London Borough of Wandsworth (05B02414)
Adult care services Maladministration causing injustice
27 September 2006
‘Ms Armstrong’ complained that the Council had refused to reimburse her the fees that she paid for nursing care for her elderly and infirm, mother ‘Mrs Baker’ (not their real names for legal reasons). Mrs Baker had suffered a fall in May 2003 and been admitted to hospital. Ms Armstrong paid for the nursing care so that her mother could be discharged from hospital back into the residential home where she had lived for some years (‘Cherry House’).
Her mother had been assessed as needing nursing care, but Cherry House was not registered to provide this, so the Council decided that she should not return there. Ms Armstrong and the Council were not able to agree on another place of care, and Mrs Baker remained in hospital until Ms Armstrong agreed to pay for 24-hour private nursing care for her mother. She was then able to return to Cherry House in October 2003.
Mrs Baker had sought judicial review of the Council’s decision that she should not return to Cherry House. Eventually, the Court of Appeal quashed the Council’s decision, finding it to be defective.
After the hearing in December 2003, Ms Armstrong told the management company of Cherry House that she no longer had funds to pay for the nursing care.
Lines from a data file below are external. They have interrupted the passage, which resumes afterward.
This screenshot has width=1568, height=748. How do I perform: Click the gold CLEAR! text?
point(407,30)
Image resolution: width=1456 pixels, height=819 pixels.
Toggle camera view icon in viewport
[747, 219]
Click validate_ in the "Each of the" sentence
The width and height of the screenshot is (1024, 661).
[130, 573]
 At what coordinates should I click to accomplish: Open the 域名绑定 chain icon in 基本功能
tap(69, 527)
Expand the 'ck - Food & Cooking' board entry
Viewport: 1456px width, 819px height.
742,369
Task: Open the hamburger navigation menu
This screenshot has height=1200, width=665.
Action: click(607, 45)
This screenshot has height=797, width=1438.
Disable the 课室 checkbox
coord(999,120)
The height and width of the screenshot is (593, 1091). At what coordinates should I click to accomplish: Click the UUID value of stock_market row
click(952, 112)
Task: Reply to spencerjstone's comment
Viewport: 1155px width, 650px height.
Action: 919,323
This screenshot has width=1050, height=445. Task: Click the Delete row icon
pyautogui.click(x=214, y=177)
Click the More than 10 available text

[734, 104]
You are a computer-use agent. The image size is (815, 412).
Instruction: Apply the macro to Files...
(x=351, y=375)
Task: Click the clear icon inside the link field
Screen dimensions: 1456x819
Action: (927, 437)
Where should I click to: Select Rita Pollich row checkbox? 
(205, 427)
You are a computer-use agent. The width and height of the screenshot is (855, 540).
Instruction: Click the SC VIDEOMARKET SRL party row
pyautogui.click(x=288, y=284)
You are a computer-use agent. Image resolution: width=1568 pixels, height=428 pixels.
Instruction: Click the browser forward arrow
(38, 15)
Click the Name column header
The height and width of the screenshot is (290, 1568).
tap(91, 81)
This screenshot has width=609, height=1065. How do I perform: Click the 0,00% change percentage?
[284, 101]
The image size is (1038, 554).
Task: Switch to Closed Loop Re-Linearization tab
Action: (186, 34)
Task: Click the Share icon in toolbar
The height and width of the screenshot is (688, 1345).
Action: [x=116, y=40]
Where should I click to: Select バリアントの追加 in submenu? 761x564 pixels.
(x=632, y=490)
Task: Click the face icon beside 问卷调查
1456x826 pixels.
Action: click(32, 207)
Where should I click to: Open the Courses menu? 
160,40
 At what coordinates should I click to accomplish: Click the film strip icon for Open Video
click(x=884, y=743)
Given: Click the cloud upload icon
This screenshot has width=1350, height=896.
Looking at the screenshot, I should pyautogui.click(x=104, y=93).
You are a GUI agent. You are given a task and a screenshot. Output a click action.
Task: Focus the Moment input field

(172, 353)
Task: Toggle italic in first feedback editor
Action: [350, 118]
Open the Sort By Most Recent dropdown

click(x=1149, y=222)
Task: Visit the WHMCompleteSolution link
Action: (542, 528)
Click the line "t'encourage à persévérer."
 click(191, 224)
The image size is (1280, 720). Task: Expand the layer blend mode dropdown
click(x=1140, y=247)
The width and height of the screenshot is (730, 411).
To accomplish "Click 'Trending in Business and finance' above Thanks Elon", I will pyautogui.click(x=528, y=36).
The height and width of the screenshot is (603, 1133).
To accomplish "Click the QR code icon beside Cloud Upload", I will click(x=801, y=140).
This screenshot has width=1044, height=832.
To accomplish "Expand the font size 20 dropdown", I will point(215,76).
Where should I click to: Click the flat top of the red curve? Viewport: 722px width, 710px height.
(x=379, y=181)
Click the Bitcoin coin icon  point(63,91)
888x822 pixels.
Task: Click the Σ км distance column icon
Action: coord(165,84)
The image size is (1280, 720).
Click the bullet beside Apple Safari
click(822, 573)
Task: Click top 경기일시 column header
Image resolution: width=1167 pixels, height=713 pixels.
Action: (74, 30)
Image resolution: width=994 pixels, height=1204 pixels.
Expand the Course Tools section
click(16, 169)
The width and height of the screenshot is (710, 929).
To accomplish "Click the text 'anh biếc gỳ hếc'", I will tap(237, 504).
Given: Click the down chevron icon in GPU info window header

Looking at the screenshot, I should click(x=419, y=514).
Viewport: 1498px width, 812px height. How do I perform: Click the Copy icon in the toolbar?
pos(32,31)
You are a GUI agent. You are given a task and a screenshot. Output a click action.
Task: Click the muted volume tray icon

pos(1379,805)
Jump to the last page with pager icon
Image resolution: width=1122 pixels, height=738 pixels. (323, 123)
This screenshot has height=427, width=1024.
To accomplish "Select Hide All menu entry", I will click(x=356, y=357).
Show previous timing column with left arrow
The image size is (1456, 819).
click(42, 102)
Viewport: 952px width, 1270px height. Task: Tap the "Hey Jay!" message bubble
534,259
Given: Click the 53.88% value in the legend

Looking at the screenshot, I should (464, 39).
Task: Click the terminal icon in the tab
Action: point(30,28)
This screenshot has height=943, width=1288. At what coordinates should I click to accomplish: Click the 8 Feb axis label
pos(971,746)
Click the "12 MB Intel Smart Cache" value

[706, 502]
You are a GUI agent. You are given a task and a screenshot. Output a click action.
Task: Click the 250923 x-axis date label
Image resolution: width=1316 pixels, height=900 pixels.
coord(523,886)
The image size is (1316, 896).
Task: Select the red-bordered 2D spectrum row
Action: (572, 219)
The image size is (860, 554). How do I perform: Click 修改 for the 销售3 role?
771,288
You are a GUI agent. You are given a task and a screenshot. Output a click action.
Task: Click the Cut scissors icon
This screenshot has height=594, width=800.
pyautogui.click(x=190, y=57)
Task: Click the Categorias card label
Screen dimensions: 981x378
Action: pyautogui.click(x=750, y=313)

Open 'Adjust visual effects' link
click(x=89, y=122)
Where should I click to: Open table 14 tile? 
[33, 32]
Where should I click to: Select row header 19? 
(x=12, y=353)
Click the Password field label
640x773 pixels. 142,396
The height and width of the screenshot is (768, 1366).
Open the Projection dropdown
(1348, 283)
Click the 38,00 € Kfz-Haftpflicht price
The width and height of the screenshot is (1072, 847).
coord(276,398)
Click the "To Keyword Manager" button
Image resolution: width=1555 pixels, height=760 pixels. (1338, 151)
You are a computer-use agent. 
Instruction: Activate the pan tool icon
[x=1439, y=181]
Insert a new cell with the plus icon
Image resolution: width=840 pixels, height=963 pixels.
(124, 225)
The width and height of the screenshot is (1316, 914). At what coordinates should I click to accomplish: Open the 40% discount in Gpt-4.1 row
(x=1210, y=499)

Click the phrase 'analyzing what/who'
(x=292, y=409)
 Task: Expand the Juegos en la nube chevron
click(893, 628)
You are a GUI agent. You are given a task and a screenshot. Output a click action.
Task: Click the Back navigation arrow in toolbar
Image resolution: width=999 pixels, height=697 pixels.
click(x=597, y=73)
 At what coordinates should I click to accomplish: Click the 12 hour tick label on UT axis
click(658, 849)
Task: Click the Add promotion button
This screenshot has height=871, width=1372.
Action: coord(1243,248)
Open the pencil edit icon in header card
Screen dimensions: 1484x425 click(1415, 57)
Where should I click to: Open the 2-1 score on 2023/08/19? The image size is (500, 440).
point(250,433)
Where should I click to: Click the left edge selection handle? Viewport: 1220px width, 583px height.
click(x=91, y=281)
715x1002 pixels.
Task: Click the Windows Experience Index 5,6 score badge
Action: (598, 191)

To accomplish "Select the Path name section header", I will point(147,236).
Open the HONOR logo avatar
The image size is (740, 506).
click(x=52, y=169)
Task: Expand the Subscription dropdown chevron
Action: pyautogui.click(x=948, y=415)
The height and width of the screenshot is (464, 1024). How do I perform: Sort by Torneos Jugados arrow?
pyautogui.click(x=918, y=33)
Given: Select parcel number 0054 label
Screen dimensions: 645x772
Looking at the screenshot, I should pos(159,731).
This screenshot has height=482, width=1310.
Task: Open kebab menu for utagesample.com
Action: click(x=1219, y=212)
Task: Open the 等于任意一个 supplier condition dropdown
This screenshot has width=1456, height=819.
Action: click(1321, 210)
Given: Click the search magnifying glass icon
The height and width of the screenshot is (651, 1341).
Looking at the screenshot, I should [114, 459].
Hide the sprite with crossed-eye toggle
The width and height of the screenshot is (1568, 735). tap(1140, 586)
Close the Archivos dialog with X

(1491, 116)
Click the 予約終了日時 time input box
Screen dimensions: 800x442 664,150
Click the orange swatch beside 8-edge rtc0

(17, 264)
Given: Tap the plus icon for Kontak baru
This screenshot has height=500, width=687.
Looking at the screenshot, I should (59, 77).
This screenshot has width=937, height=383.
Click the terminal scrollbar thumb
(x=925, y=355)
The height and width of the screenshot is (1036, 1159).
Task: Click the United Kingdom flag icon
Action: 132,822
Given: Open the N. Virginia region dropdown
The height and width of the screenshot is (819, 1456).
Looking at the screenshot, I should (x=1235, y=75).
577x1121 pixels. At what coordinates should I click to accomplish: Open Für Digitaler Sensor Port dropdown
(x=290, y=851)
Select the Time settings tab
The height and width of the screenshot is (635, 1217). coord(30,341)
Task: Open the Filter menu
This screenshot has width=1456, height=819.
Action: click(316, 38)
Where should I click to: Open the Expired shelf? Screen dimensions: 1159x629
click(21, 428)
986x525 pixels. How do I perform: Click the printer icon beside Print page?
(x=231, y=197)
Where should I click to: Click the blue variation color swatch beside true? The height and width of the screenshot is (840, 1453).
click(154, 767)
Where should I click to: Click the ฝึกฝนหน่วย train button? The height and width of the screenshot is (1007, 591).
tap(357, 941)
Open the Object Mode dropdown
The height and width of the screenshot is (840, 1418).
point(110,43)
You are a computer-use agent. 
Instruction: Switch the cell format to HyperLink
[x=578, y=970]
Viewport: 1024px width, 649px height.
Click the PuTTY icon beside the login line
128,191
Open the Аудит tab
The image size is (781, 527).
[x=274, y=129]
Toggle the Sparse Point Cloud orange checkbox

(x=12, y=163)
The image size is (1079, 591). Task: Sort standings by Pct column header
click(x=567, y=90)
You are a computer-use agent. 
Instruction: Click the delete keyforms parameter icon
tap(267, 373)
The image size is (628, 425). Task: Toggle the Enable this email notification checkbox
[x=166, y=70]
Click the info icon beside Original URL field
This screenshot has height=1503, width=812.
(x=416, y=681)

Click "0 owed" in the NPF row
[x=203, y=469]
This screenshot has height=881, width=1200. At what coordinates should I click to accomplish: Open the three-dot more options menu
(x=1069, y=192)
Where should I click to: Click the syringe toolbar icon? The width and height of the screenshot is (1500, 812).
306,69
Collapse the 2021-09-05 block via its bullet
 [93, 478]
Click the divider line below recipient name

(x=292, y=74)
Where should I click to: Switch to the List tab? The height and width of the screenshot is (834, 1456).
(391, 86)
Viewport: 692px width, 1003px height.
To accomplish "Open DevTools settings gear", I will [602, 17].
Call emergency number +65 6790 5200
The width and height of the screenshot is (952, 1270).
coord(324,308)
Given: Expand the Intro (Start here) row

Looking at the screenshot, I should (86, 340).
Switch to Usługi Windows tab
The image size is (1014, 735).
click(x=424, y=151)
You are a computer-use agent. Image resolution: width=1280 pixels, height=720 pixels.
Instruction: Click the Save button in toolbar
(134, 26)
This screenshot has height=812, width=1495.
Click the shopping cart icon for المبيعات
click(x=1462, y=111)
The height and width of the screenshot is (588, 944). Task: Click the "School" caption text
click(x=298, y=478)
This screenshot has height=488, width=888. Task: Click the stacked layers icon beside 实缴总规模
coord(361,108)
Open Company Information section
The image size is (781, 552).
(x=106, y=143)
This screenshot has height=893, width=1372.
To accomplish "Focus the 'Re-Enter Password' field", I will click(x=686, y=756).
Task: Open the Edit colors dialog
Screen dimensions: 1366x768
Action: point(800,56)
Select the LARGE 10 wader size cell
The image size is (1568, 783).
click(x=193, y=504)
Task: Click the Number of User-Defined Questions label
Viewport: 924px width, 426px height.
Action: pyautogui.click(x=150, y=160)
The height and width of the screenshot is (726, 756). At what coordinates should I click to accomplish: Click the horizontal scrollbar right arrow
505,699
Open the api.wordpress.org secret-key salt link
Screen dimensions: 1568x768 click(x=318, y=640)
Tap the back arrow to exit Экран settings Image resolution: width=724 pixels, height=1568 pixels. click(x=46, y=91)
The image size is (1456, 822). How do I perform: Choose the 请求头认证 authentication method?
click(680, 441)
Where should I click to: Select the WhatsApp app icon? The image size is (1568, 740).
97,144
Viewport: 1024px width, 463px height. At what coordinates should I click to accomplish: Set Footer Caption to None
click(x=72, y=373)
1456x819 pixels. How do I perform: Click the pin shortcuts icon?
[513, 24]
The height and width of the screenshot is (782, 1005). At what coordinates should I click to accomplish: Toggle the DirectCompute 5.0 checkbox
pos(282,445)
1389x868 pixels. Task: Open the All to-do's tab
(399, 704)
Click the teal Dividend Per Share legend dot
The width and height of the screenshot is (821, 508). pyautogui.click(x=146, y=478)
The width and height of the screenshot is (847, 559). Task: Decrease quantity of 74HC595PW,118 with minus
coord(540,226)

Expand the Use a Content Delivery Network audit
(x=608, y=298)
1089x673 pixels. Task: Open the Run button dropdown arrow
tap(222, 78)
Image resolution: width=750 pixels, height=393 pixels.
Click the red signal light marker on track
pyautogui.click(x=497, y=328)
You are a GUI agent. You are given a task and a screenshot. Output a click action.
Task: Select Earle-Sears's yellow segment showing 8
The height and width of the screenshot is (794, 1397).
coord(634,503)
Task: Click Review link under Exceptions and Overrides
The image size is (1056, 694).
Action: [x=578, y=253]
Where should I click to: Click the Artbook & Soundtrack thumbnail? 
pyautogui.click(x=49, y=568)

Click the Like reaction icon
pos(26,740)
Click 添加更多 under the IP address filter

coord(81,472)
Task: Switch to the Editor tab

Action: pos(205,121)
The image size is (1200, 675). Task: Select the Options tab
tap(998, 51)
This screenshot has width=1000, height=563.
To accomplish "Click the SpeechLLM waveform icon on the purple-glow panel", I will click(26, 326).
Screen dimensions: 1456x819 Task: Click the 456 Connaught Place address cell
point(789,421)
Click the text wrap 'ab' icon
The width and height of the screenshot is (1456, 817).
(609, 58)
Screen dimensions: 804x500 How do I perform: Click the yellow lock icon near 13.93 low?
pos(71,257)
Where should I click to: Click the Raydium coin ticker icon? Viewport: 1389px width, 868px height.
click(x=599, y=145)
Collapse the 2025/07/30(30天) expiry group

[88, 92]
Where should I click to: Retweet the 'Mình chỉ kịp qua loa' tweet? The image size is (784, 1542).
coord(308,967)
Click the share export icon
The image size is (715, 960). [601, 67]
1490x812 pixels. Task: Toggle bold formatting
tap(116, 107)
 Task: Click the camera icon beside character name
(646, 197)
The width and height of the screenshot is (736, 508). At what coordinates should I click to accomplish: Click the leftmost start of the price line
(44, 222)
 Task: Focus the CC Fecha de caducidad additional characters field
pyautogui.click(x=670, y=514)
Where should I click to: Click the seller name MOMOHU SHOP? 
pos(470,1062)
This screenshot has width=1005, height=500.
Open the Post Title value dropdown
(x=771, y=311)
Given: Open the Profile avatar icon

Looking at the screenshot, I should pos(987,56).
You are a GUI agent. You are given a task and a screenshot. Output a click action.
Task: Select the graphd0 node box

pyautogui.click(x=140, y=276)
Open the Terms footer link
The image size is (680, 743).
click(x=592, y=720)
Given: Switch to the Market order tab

The management company then decided that nursing care could be made available, if required, from another care institution in the same building. So Mrs Baker was able to stay at Cherry House, without further payments from Ms Armstrong, until she died in December 2005.
The Ombudsman said that the Council’s assessments of Mrs Baker’s needs between July and December 2003 were flawed by maladministration. He also considered that, on the balance of probabilities, Mrs Baker did not require nursing care, but only residential care, between October and December 2003. If her needs had been assessed at the right level in October 2003, she could have returned then to Cherry House without the nursing care paid for by Ms Armstrong, he added.
The Council should reimburse the sum of £27,018.84, together with interest, to Ms Armstrong, and pay her £500 as some recompense for her time and trouble in bringing her complaint to the Council and to the Ombudsman.